Lund, M.E., Greer, J., Dixit, A., Alvarado, R., McCauley-Winter, P., To, J., Tanaka, A., Hutchinson, A.T., Robinson, M.W., Simpson, A.M., O'Brien, B.A., Dalton, J.P. & Donnelly, S. 2016, 'A parasite-derived 68-mer peptide ameliorates autoimmune disease in murine models of Type 1 diabetes and multiple sclerosis.', Scientific Reports, vol. 6, pp. 1-11.View/Download from: UTS OPUS or Publisher's site
Helminth parasites secrete molecules that potently modulate the immune responses of their hosts and, therefore, have potential for the treatment of immune-mediated human diseases. FhHDM-1, a 68-mer peptide secreted by the helminth parasite Fasciola hepatica, ameliorated disease in two different murine models of autoimmunity, type 1 diabetes and relapsing-remitting immune-mediated demyelination. Unexpectedly, FhHDM-1 treatment did not affect the proliferation of auto-antigen specific T cells or their production of cytokines. However, in both conditions, the reduction in clinical symptoms was associated with the absence of immune cell infiltrates in the target organ (islets and the brain tissue).
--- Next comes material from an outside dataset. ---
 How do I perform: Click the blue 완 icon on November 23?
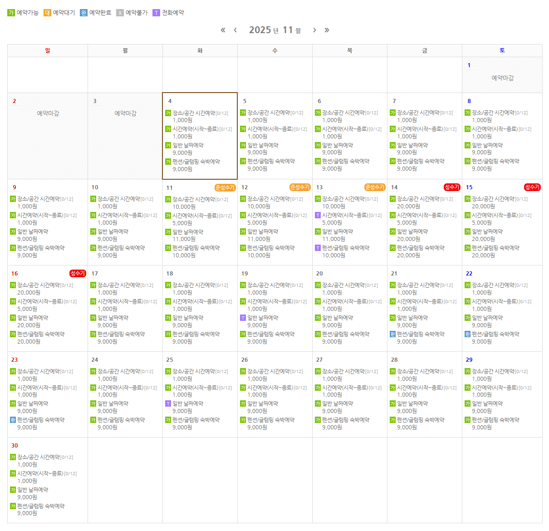click(13, 420)
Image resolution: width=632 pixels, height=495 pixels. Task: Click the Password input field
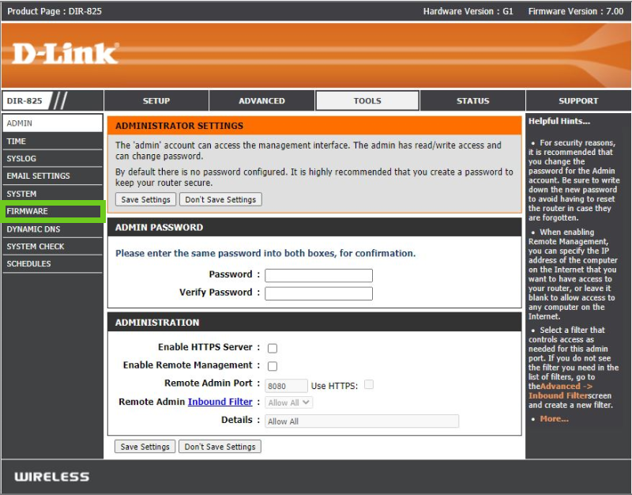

Furthermore, after parenteral administration, the FhHDM-1 peptide interacted with macrophages and reduced their capacity to secrete pro-inflammatory cytokines, such as TNF and IL-6. We propose this inhibition of innate pro-inflammatory immune responses, which are central to the initiation of autoimmunity in both diseases, prevented the trafficking of autoreactive lymphocytes from the periphery to the site of autoimmunity (as opposed to directly modulating their function per se), and thus prevented tissue destruction. The ability of FhHDM-1 to modulate macrophage function, combined with its efficacy in disease prevention in multiple models, suggests that FhHDM-1 has considerable potential as a treatment for autoimmune diseases.